■ What is asked: Render every line of the listing below as a JSON array of strings, one string per line, and omit blank lines.

*** Records shown

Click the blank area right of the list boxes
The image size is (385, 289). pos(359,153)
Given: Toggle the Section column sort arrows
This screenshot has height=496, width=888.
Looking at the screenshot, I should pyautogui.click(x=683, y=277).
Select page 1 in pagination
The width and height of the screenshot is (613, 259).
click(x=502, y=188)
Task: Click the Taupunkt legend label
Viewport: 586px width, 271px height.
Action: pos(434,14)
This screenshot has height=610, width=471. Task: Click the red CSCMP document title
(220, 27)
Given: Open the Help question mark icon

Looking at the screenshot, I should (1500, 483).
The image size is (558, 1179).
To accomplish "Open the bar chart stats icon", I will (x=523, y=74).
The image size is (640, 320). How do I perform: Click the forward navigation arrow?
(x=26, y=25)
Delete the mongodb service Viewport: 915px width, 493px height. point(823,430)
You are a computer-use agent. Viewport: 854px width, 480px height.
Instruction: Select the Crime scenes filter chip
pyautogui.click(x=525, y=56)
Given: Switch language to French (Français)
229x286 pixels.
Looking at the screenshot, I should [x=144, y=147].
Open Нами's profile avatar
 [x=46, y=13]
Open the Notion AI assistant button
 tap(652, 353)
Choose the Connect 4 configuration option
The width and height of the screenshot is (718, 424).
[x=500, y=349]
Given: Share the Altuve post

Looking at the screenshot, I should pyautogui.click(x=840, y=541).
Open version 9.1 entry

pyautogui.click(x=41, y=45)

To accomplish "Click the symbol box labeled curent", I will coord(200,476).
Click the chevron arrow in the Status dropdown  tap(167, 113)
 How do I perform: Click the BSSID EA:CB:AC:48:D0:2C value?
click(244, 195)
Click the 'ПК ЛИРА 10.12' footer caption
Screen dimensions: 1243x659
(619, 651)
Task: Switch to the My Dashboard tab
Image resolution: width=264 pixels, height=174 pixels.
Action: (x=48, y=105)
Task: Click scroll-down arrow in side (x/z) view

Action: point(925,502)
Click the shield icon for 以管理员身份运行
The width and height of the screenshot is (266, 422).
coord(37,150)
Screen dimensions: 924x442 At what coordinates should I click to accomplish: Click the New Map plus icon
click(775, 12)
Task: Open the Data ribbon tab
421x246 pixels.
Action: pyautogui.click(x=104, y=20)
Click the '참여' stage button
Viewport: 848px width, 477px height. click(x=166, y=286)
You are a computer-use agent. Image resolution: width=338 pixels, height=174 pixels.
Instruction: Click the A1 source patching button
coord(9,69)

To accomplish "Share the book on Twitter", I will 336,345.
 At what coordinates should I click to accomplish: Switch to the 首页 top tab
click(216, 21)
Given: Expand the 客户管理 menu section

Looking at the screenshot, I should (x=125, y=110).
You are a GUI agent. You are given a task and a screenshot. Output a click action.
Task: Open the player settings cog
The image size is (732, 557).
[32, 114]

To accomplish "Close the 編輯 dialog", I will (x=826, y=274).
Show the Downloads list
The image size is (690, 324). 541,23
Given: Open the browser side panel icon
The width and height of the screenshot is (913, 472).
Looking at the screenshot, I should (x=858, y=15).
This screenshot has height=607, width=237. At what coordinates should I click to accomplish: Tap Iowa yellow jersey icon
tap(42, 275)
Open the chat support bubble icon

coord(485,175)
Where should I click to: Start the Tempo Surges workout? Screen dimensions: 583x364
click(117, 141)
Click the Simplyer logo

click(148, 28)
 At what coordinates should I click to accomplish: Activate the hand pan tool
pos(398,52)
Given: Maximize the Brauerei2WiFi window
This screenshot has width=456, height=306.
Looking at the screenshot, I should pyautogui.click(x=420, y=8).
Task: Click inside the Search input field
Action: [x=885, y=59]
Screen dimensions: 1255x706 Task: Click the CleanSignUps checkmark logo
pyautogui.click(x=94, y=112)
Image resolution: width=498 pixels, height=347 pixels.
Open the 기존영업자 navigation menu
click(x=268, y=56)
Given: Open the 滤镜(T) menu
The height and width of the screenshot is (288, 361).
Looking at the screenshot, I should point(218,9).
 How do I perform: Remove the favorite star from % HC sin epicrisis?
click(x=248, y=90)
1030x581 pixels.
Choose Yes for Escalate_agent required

******

■ Reply:
[
  "Click the blank area right of the list boxes",
  "The image size is (385, 289). pos(359,153)",
  "Given: Toggle the Section column sort arrows",
  "This screenshot has height=496, width=888.",
  "Looking at the screenshot, I should pyautogui.click(x=683, y=277).",
  "Select page 1 in pagination",
  "The width and height of the screenshot is (613, 259).",
  "click(x=502, y=188)",
  "Task: Click the Taupunkt legend label",
  "Viewport: 586px width, 271px height.",
  "Action: pos(434,14)",
  "This screenshot has height=610, width=471. Task: Click the red CSCMP document title",
  "(220, 27)",
  "Given: Open the Help question mark icon",
  "Looking at the screenshot, I should (1500, 483).",
  "The image size is (558, 1179).",
  "To accomplish \"Open the bar chart stats icon\", I will (x=523, y=74).",
  "The image size is (640, 320). How do I perform: Click the forward navigation arrow?",
  "(x=26, y=25)",
  "Delete the mongodb service Viewport: 915px width, 493px height. point(823,430)",
  "You are a computer-use agent. Viewport: 854px width, 480px height.",
  "Instruction: Select the Crime scenes filter chip",
  "pyautogui.click(x=525, y=56)",
  "Given: Switch language to French (Français)",
  "229x286 pixels.",
  "Looking at the screenshot, I should [x=144, y=147].",
  "Open Нами's profile avatar",
  " [x=46, y=13]",
  "Open the Notion AI assistant button",
  " tap(652, 353)",
  "Choose the Connect 4 configuration option",
  "The width and height of the screenshot is (718, 424).",
  "[x=500, y=349]",
  "Given: Share the Altuve post",
  "Looking at the screenshot, I should pyautogui.click(x=840, y=541).",
  "Open version 9.1 entry",
  "pyautogui.click(x=41, y=45)",
  "To accomplish \"Click the symbol box labeled curent\", I will coord(200,476).",
  "Click the chevron arrow in the Status dropdown  tap(167, 113)",
  " How do I perform: Click the BSSID EA:CB:AC:48:D0:2C value?",
  "click(244, 195)",
  "Click the 'ПК ЛИРА 10.12' footer caption",
  "Screen dimensions: 1243x659",
  "(619, 651)",
  "Task: Switch to the My Dashboard tab",
  "Image resolution: width=264 pixels, height=174 pixels.",
  "Action: (x=48, y=105)",
  "Task: Click scroll-down arrow in side (x/z) view",
  "Action: point(925,502)",
  "Click the shield icon for 以管理员身份运行",
  "The width and height of the screenshot is (266, 422).",
  "coord(37,150)",
  "Screen dimensions: 924x442 At what coordinates should I click to accomplish: Click the New Map plus icon",
  "click(775, 12)",
  "Task: Open the Data ribbon tab",
  "421x246 pixels.",
  "Action: pyautogui.click(x=104, y=20)",
  "Click the '참여' stage button",
  "Viewport: 848px width, 477px height. click(x=166, y=286)",
  "You are a computer-use agent. Image resolution: width=338 pixels, height=174 pixels.",
  "Instruction: Click the A1 source patching button",
  "coord(9,69)",
  "To accomplish \"Share the book on Twitter\", I will 336,345.",
  " At what coordinates should I click to accomplish: Switch to the 首页 top tab",
  "click(216, 21)",
  "Given: Expand the 客户管理 menu section",
  "Looking at the screenshot, I should (x=125, y=110).",
  "You are a GUI agent. You are given a task and a screenshot. Output a click action.",
  "Task: Open the player settings cog",
  "The image size is (732, 557).",
  "[32, 114]",
  "To accomplish \"Close the 編輯 dialog\", I will (x=826, y=274).",
  "Show the Downloads list",
  "The image size is (690, 324). 541,23",
  "Given: Open the browser side panel icon",
  "The width and height of the screenshot is (913, 472).",
  "Looking at the screenshot, I should (x=858, y=15).",
  "This screenshot has height=607, width=237. At what coordinates should I click to accomplish: Tap Iowa yellow jersey icon",
  "tap(42, 275)",
  "Open the chat support bubble icon",
  "coord(485,175)",
  "Where should I click to: Start the Tempo Surges workout? Screen dimensions: 583x364",
  "click(117, 141)",
  "Click the Simplyer logo",
  "click(148, 28)",
  " At what coordinates should I click to accomplish: Activate the hand pan tool",
  "pos(398,52)",
  "Given: Maximize the Brauerei2WiFi window",
  "This screenshot has width=456, height=306.",
  "Looking at the screenshot, I should pyautogui.click(x=420, y=8).",
  "Task: Click inside the Search input field",
  "Action: [x=885, y=59]",
  "Screen dimensions: 1255x706 Task: Click the CleanSignUps checkmark logo",
  "pyautogui.click(x=94, y=112)",
  "Image resolution: width=498 pixels, height=347 pixels.",
  "Open the 기존영업자 navigation menu",
  "click(x=268, y=56)",
  "Given: Open the 滤镜(T) menu",
  "The height and width of the screenshot is (288, 361).",
  "Looking at the screenshot, I should point(218,9).",
  " How do I perform: Remove the favorite star from % HC sin epicrisis?",
  "click(x=248, y=90)",
  "1030x581 pixels.",
  "Choose Yes for Escalate_agent required"
]